Daindreth caught her and eased her down so they were both kneeling on the grass. He stroked her back and crooned in her ear while she clung to him with her good hand. “I’m sorry, love,” he whispered. “Breathe. That’s it. Shh.”
Amira gasped, her breaths coming sharp and fast. “We need to make a sling for it,” she muttered. “I won’t be able to...fight for a while.”
“I know.” Daindreth held onto her.
“We need to get Thadred back.”
Daindreth didn’t disagree, but seeing her on her knees, face white with pain, made him less eager to press her. “Amira...just catch your breath for a moment.”
“You said she vanished with Thadred? Was she touching rock when she did?”
Daindreth took a moment to remember. “Yes.”
“She must have used a portalstone.”
“Never heard of them.”
“They’re old,” Amira grunted. “Most of them haven’t been used in decades. It was too dangerous.”
“Dangerous?”
“A portalstone can transport you across any amount of distance instantly.” She looked up at the house, her eyes gleaming with tears of pain. He hated to see her suffering, but his tough assassin quickly wiped the tears away. “It comes with risks, though.”
“Risks?”
“The portalstone needs a continuous vein of stone or ore. You can stop anywhere along the ore vein, but once it ends, that’s where you’ll be forced off.” Amira rubbed her face with her good hand. “With the land shifting and eroding, the veins of ore would become disconnected. Sorceresses would get dumped underground or thrown off cliffs, so the practice was abandoned.”

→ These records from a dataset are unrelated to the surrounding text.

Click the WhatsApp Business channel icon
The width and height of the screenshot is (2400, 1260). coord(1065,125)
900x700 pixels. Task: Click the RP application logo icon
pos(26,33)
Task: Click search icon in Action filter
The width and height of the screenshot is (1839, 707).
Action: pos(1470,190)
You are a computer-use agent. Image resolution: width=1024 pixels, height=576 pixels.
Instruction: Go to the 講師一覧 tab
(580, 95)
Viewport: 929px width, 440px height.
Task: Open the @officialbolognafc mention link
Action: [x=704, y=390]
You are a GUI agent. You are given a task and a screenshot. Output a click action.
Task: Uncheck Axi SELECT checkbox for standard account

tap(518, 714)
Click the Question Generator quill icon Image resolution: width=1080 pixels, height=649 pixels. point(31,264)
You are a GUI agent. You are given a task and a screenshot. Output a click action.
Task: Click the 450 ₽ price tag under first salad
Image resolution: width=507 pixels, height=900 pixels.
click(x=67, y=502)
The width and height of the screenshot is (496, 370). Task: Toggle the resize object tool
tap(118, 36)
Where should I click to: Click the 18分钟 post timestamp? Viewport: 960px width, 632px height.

“Not entirely, it would seem.” Daindreth looked up to the upper story of the house where the sorceress had stood. “The foundation of this house must be connected to the stone veins. Do you think that’s how she got in?”
“I don’t know,” Amira admitted. “But she can’t have gone far.”
“Do you think they’re safe?” Daindreth asked.
“Yes.”
“You sound certain.”
“I am. She wouldn’t have used it unless she thought it was safe. This whole meeting was set on her terms.” Amira cursed softly, pressing her right arm against her chest. “It would explain how she moves so quickly within the city, too.”
Though a part of him was still in a panic over losing Thadred, Amira’s confidence was reassuring. She knew what had happened and how to counter it. That was a welcome change.
Her face shone with perspiration. She was strategizing and planning, but she was in pain, no matter how she might try to hide it.
Daindreth rubbed her back. “Let’s see if there’s something we can use to bandage your arm in the house.”
Amira nodded.
As he helped her up, his mind went back to his cousin. Thad was at the mercy of the Istovari sorceresses—all because they had left him alone and vulnerable. It hadn’t made any sense to bring Thad along this morning. At the time, even for Daindreth to go was a great enough risk, but now...
Amira was talking as she limped toward the house, Daindreth supporting her. “Once we find where the portalstone let them out, we can track them.”
“Did you hurt your ankle?”
“Sprained, is all,” Amira clipped. “It will be fine soon.”
Daindreth let her lean on him, not arguing. “The Kadra’han will no doubt be here soon, love. We need to get out of here.” Especially now that she was hurt.
Amira shook her head, her face still pale as the linen that covered the furniture in the house. “Let’s just...get my shoulder dealt with and then...get our horses from the stables.”
Daindreth nodded. He grabbed a linen sheet off a dining table in the next room and returned to sit across from Amira. Drawing his knife, he began cutting it into strips.